Unlike standard loggers that simply delete old entries, PLogger analyzes the data and retains those that stand out most
from the rest.

## Key Features

- **Intelligent Rotation**: Built-in strategies (`by_metric`, `by_group_metric`) to preserve the most significant data
  when the log limit is reached.
- **Thread-Safety**: Secure logging from multiple threads without the risk of data corruption.
- **Ease of Use**: A concise API for quick integration into any project.
- **CSV Logging**: Data is stored in a universal and easily readable CSV format.
- **Zero Configuration**: Automatic creation of log directories and files.

## Installation

```bash
pip install plogger
```

*(Note: After you publish the package to PyPI)*

## Basic Usage

```python
from pathlib import Path
from plogger import PLogger

# Initialize the logger
# Retain up to 100 entries, then remove the "least interesting" based on 'latency_ms' metric
logger = PLogger(
    log_path=Path("performance_logs.csv"),
    header=["request_id", "latency_ms", "status_code"],
    max_entries=100,
    rotation_strategy='by_metric',
    metric_column='latency_ms'
)

# Log regular requests
logger.log({"request_id": "abc-123", "latency_ms": 52, "status_code": 200})
logger.log({"request_id": "def-456", "latency_ms": 55, "status_code": 200})

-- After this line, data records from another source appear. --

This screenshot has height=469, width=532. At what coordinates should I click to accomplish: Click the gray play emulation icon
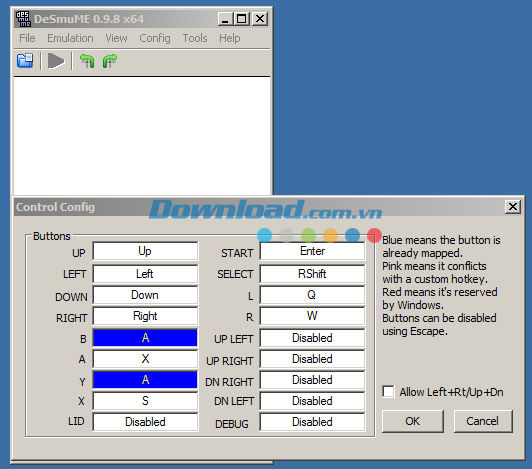(56, 61)
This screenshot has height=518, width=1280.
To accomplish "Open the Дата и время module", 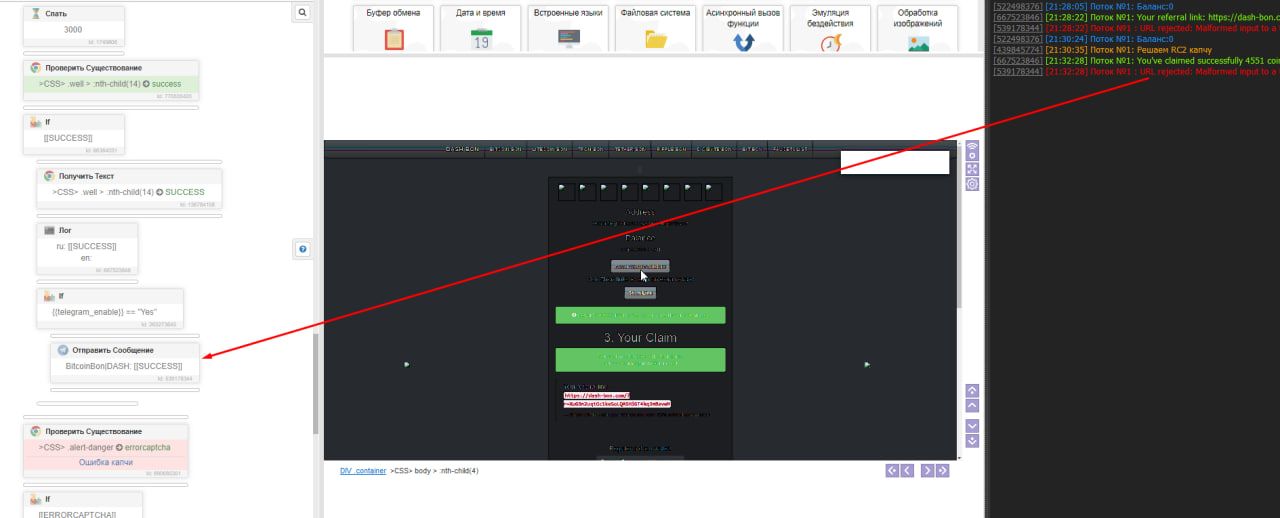I will pos(481,28).
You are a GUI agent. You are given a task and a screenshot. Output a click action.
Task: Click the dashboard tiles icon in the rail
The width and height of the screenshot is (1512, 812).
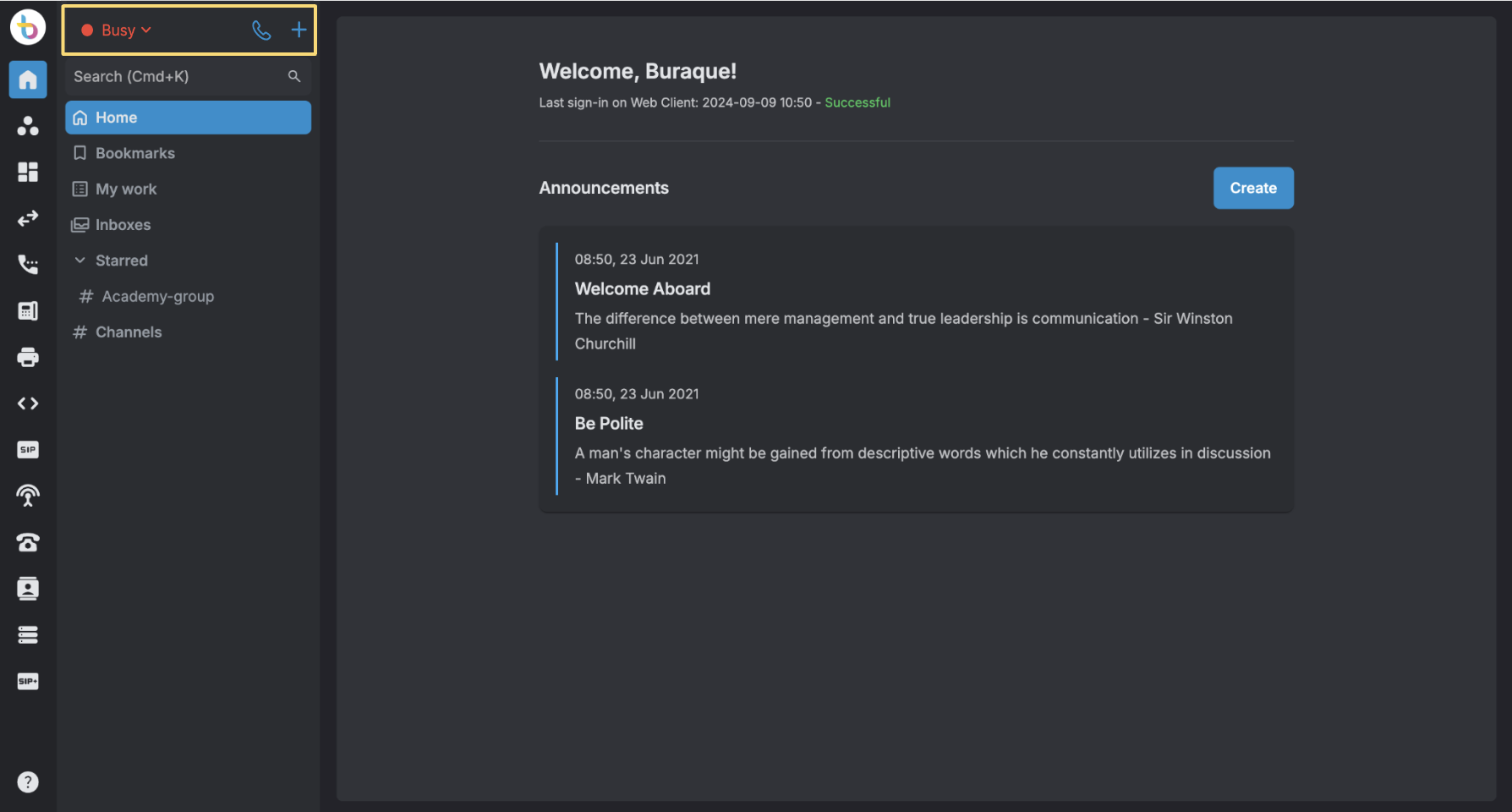click(28, 172)
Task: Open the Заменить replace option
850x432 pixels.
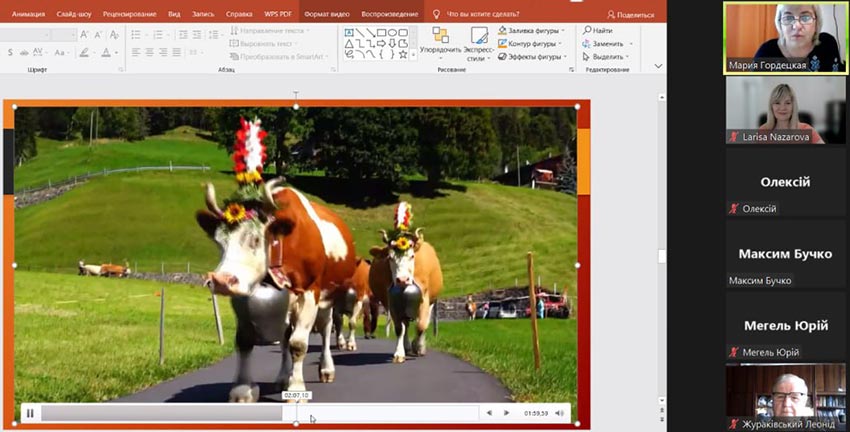Action: (607, 44)
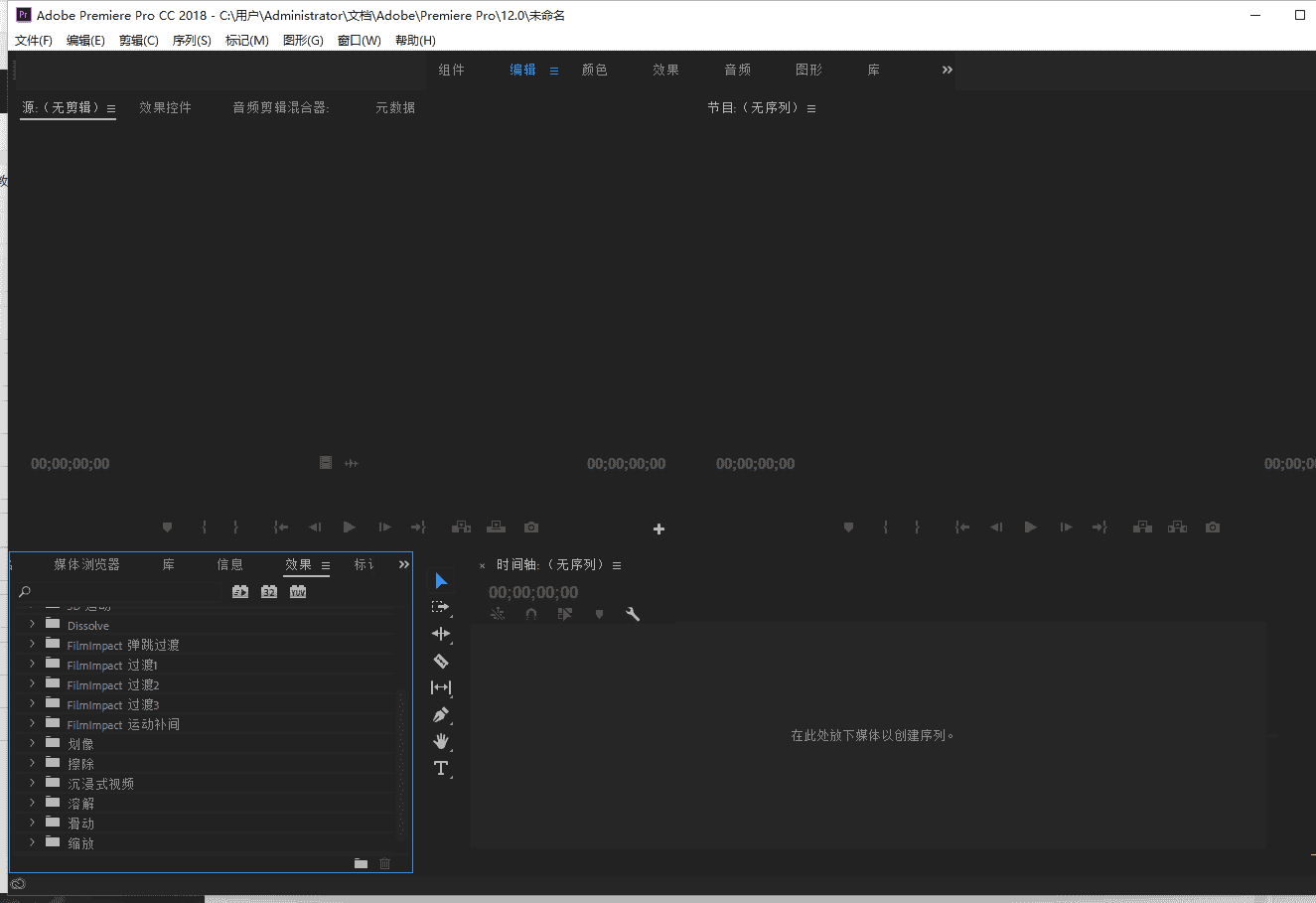Click Export Frame in the Program Monitor
The height and width of the screenshot is (903, 1316).
[1212, 527]
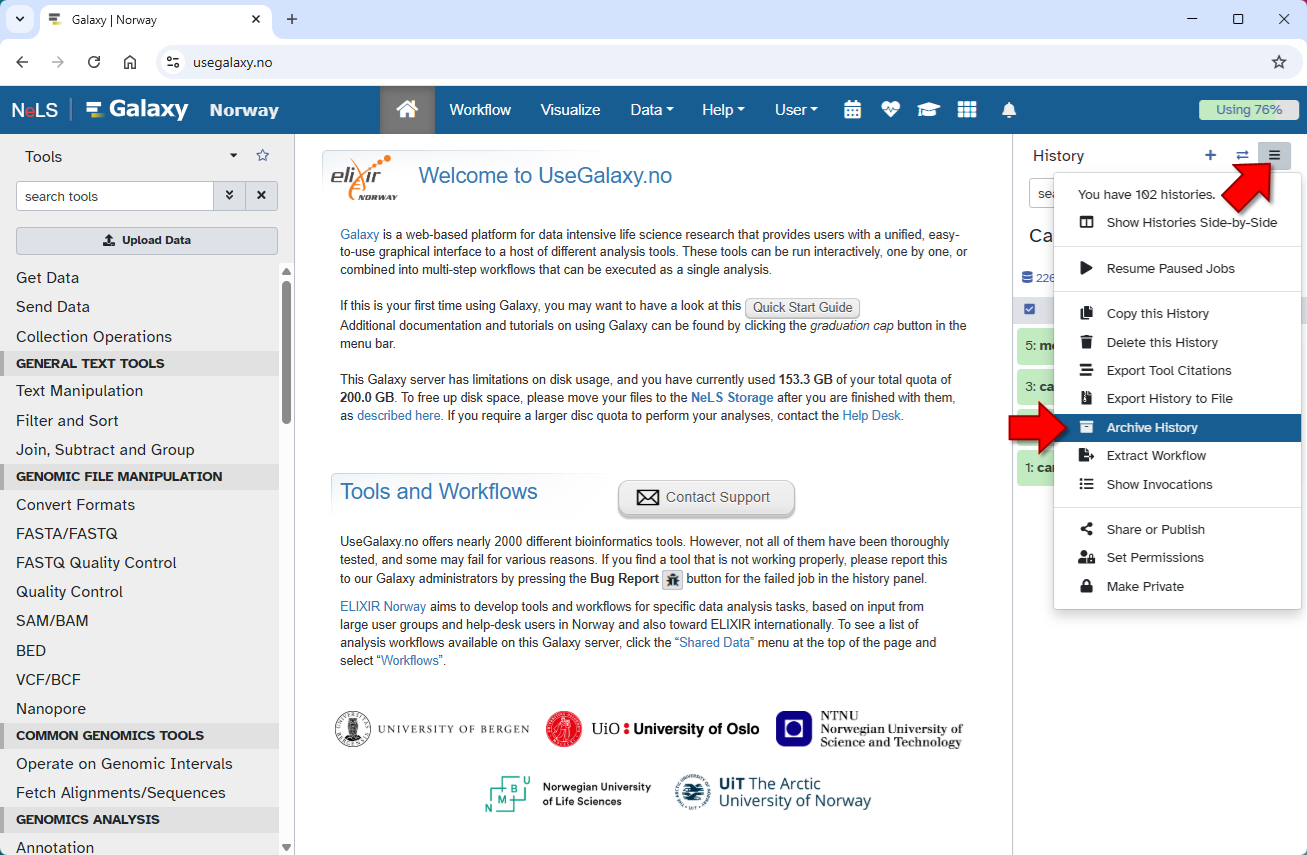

# ...after many entries...

# Log an unusually long request.
# Thanks to the 'by_metric' strategy, this record is highly likely
# to be preserved in the log even after rotation.
logger.log({"request_id": "xyz-789", "latency_ms": 5300, "status_code": 500})
```

## Rotation Strategies

- `fifo`: Standard "first-in, first-out" strategy. Removes the oldest entry.
- `by_metric`: Finds a pair of entries with the smallest difference in a numerical metric (`metric_column`) and removes
  the older one from that pair. Ideal for preserving outliers and unique values.
- `by_group_metric`: First finds the largest group of entries (by `group_column`), and then applies the `by_metric`
  logic within that group. Useful when you need to analyze anomalies within the context of a specific category.

## License

The project is distributed under the [MIT License](LICENSE).